Now entering his “adult” work life, Danish sold artificial jewelry for five years. Soon his younger brother (who had continued school until 10th grade) was also working at a mall job, meaning that Danish no longer had to be the sole breadwinner in the family. Add in the income Danish earned from helping me with language lessons for an hour every morning, and soon his family had saved enough to rebuild their home with a concrete floor, solid brick walls, and a tin roof, and add additions for a toilet and a small front room for a store or a renter.
Danish suffered a setback when he was laid off at the age of 21. Luckily, he then managed to score his dream job working as a driver for a wealthy family. The pay was only $80/month but the hours were light and he hoped to use that entry to work his way up as a driver and eventually get to jobs that would pay two or three times as much. So far his work has proven to be sporadic and he has often gone months without pay.
For two years I paid Danish around $1/hour for his help with my language lessons. It used to take him a week to earn that much. Today there are still millions of young children working in similar systems.

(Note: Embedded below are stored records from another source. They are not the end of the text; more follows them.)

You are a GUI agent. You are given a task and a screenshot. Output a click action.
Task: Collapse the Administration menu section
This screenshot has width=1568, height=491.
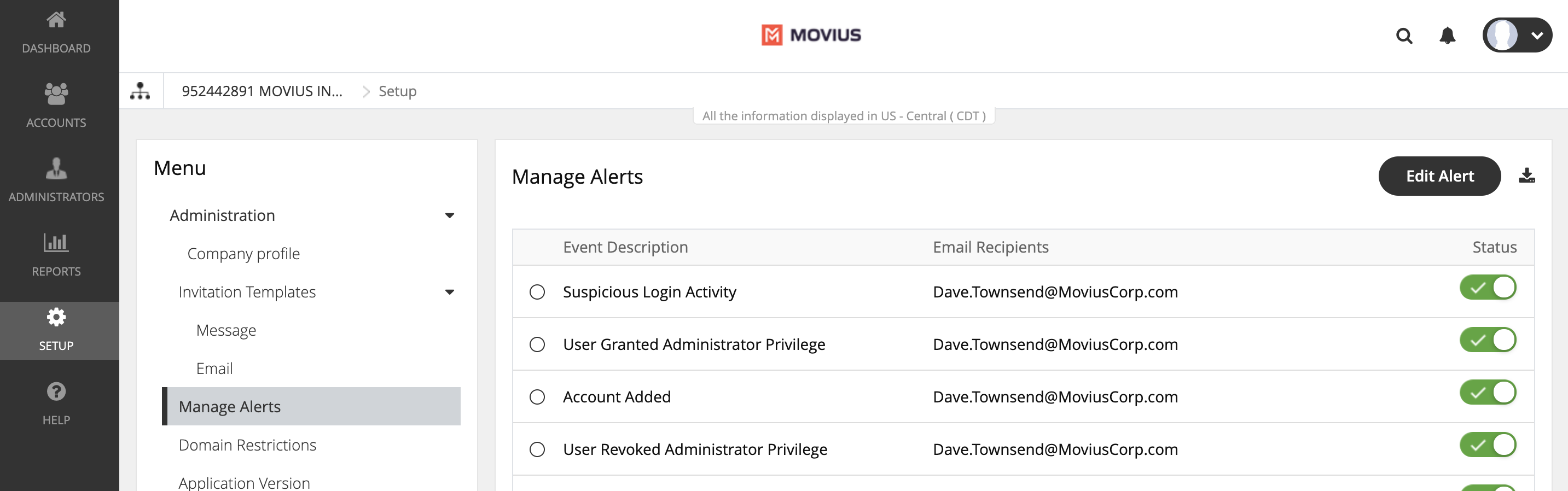click(x=449, y=215)
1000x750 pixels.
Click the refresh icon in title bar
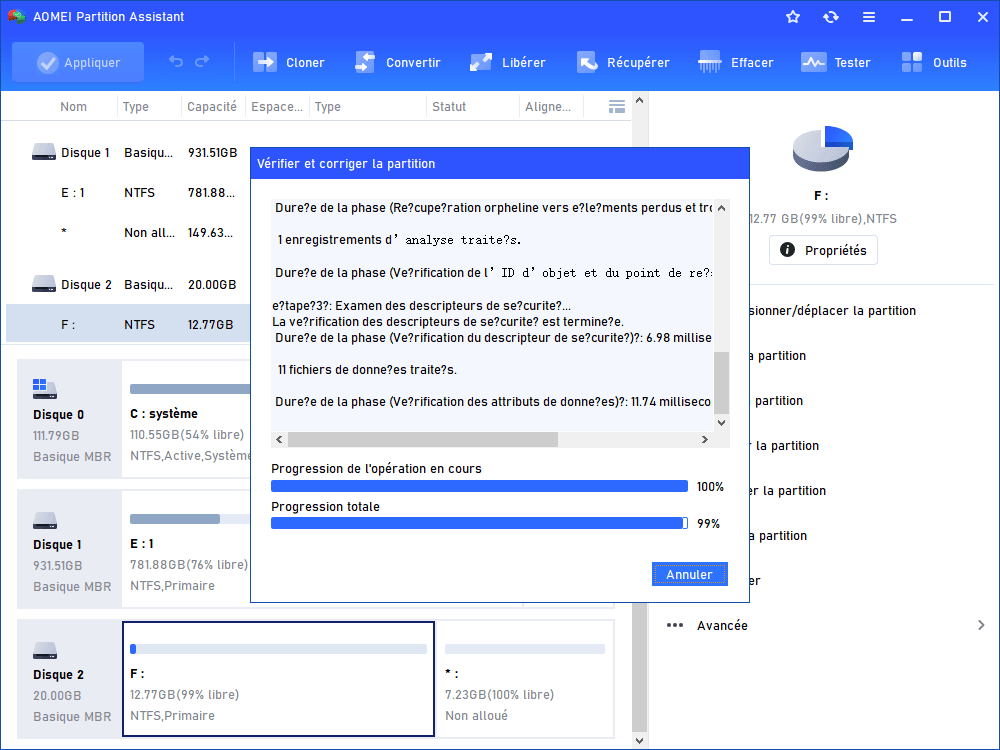tap(831, 17)
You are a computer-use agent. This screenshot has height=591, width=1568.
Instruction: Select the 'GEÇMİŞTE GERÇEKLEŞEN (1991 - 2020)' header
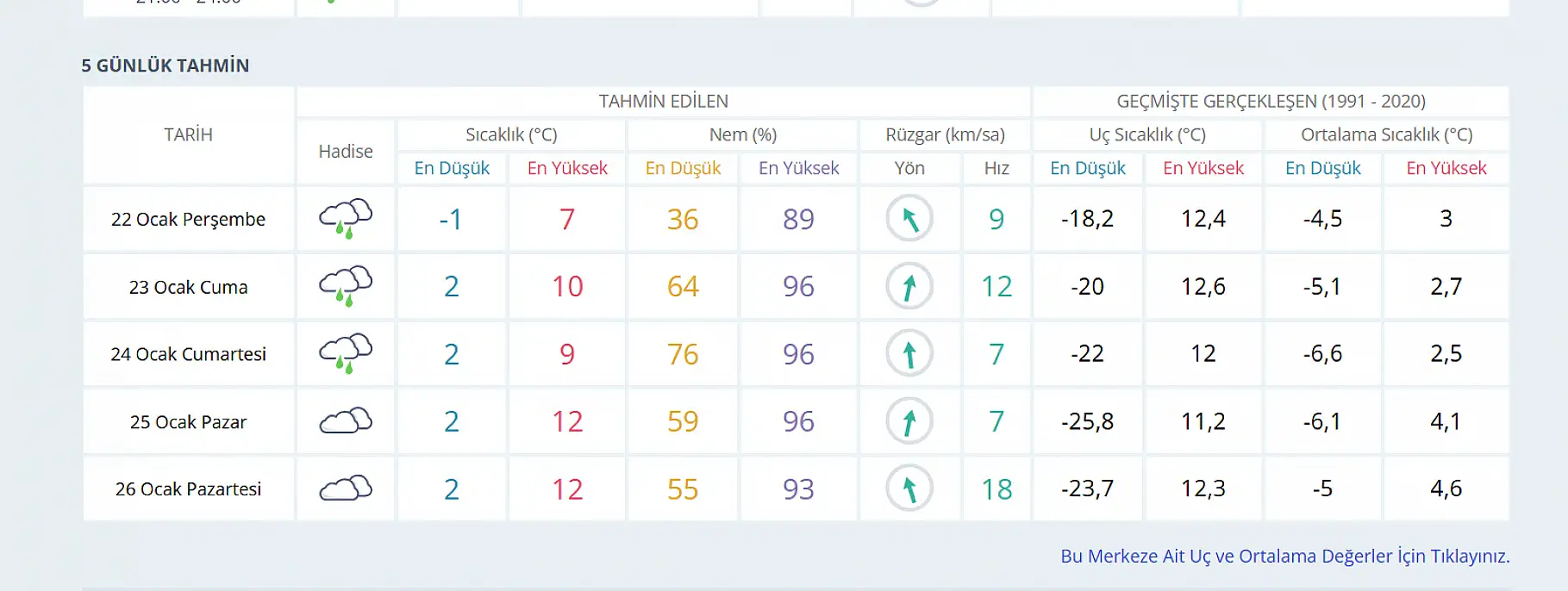[x=1271, y=102]
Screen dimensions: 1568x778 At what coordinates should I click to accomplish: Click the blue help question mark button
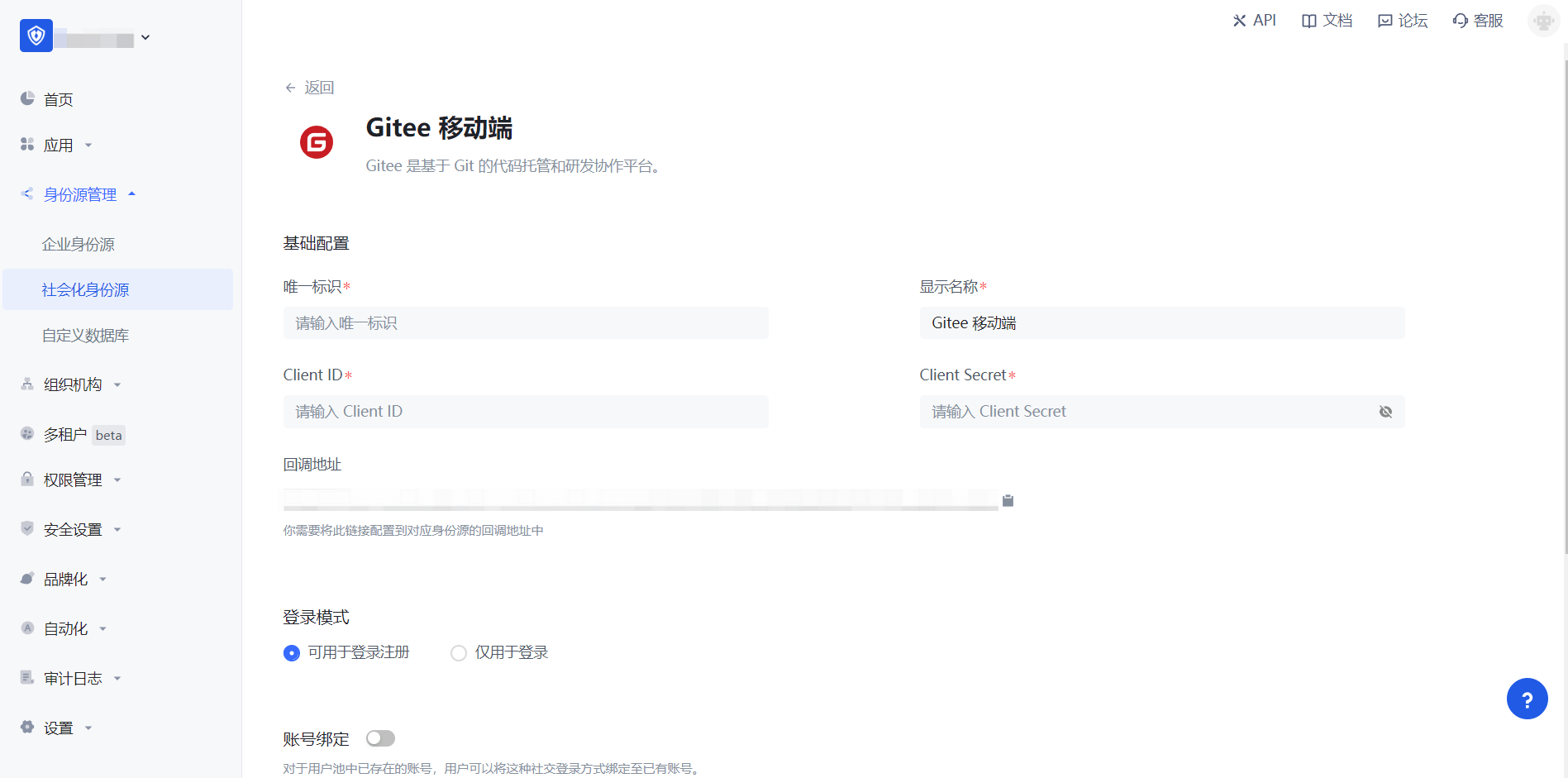(x=1527, y=699)
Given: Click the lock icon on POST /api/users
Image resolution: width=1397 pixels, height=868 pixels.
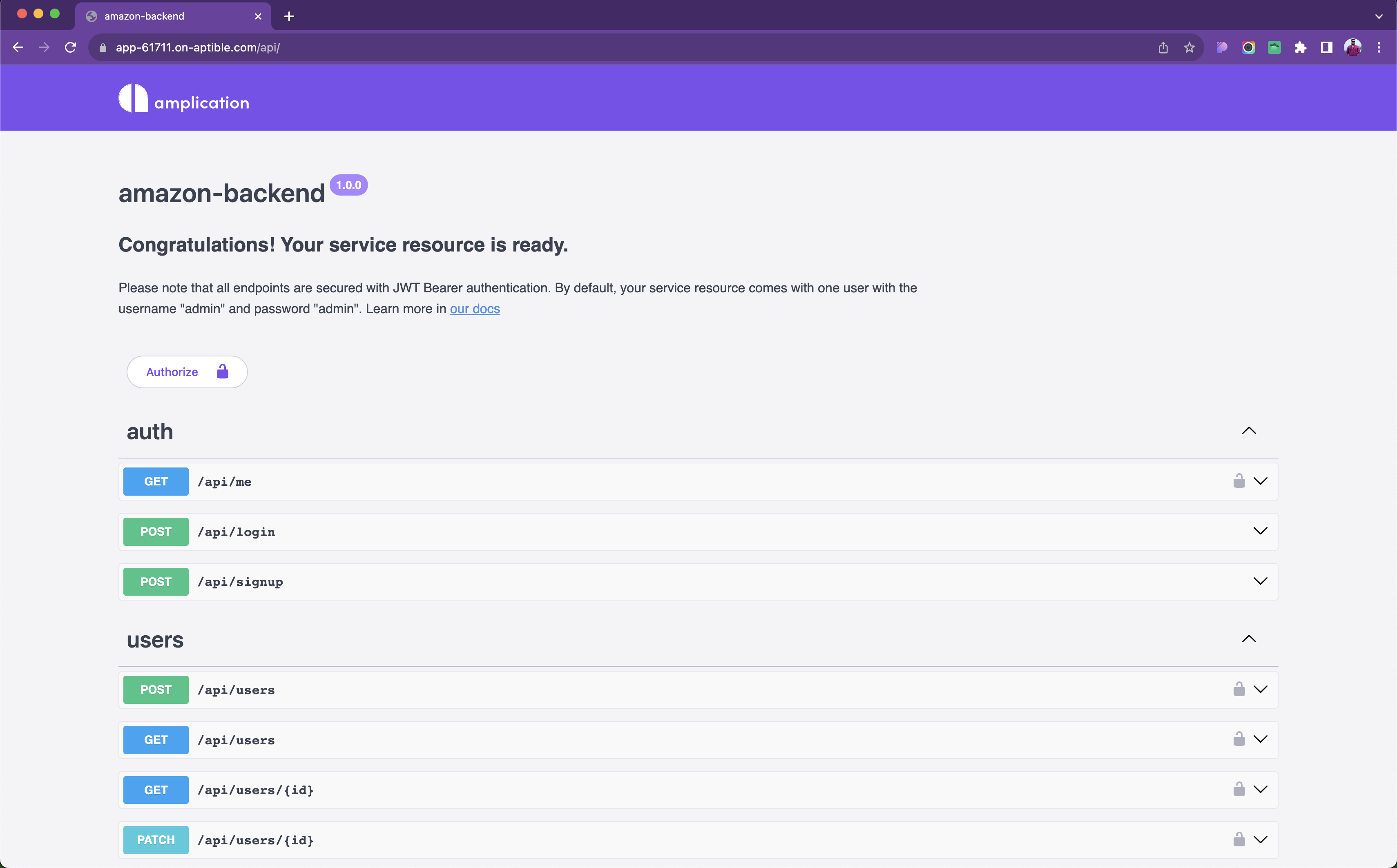Looking at the screenshot, I should tap(1239, 690).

Danish has said that he wants to get a 12th-pass education to access the opportunities a diploma confers, but he will likely never continue his education past the 8th grade. He’ll never make up for the time he missed playing as a kid. Since he was only 20 he has dealt with serious degenerative back issues, which appear to be genetic in origin but may have been aggravated by the years of work with little rest at such a young age. And without an education or more than menial work experience, he probably won’t be able to get his own children out of the cycle of poverty unless something serious changes in our slum.
That’s the life of just one child laborer.